PASSAGE PROVIDED:
———

February 25, 2015
The June 7th accident involving actor and comedian Tracy Morgan and a Wal-Mart semi truck has helped to bring the public’s attention to a serious problem. The problem? The amount of sleep truck drivers get before getting behind the wheel.
According to the New York Times, “For decades, federal authorities have tried to ensure that truck drivers get adequate rest.” However, the industry has pushed back claiming that Washington has no right to create truck driver sleep regulations. This isn’t just a matter of life and death for commercial trucking companies, but a matter of money. The Times says trucking is, “a business that lives by the clock.” In such a business, “miles mean money.”
The New York Times reports that over 30,000 people die every year on highways, and that one in seven of those deaths involve large trucks. The Times also states, “Drowsy driving is a leading cause of crashes and highway fatalities, according to federal officials.” Prosecutors in the Tracy Morgan case claim that the truck driver that slammed into the van carrying Morgan and others, “had not slept in more than 24 hours.” Accidents like these lead Federal officials to reduce the maximum workweek for truckers to 70 hours -down from 82. The New York Times explains, “Drivers who hit this limit can start their workweek only after a mandatory 34-hour resting period.” The Times also notes that drivers cannot drive more than 11 hours in a day and they must have at least one 30 minute break in their schedule.
However, not everyone is happy about the new truck driver sleep regulations. The trucking industry believes the regulations are too strict, and they also believe they could make traffic worse for average Americans. The new regulations also include a clause that states drivers must have two periods between 1a.m. and 5a.m. a week off. This, according to the Times, allows drivers to rest at least two nights a week. But, opponents of this rule maintain that this will put more trucks on the road during peak driving hours ultimately congesting the roadways. In fact, “Brian Fielkow, president of Jetco Delivery, said the hours regulations that went into effect last year reduced productivity in the industry by putting more trucks on the road in times of heavy traffic without addressing the safety issue.” But, did the new rules make the roadways safer?

———

INFORMATION SHOWN:

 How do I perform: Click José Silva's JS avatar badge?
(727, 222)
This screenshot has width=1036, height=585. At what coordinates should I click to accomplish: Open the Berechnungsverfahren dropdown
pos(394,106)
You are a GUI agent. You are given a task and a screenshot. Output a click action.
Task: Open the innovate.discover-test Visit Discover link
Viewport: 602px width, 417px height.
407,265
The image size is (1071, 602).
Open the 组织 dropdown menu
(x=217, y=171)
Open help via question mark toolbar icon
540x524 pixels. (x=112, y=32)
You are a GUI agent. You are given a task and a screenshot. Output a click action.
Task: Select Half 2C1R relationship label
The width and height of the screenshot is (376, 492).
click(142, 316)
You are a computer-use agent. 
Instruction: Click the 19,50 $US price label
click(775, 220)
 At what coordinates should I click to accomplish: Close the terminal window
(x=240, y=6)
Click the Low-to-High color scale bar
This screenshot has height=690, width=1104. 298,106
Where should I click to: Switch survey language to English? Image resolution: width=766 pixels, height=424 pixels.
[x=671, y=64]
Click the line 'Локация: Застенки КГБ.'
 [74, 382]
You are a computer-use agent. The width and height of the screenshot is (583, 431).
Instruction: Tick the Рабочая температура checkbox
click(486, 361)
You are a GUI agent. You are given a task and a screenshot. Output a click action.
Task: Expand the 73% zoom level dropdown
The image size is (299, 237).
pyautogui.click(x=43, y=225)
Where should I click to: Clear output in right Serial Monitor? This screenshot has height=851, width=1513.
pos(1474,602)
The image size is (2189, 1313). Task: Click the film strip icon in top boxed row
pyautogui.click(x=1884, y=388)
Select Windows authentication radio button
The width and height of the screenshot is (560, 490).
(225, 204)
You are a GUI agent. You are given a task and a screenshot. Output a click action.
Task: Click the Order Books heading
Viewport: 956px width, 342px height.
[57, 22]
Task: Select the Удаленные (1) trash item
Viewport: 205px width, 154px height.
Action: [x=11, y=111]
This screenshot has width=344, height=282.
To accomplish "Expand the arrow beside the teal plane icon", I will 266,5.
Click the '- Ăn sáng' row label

———

WORK INSTRUCTIONS:
List every limit or requirement on truck drivers' hours that the article on truck driver sleep rules says the federal regulations set. The items are separate material and have no connection to the article on truck driver sleep rules.

FULL RESPONSE:
- A maximum workweek of 70 hours, down from 82
- A mandatory 34-hour resting period before drivers who hit the 70-hour limit can start a new workweek
- No more than 11 hours of driving in a day
- At least one 30-minute break in the schedule
- Two periods off between 1 a.m. and 5 a.m. each week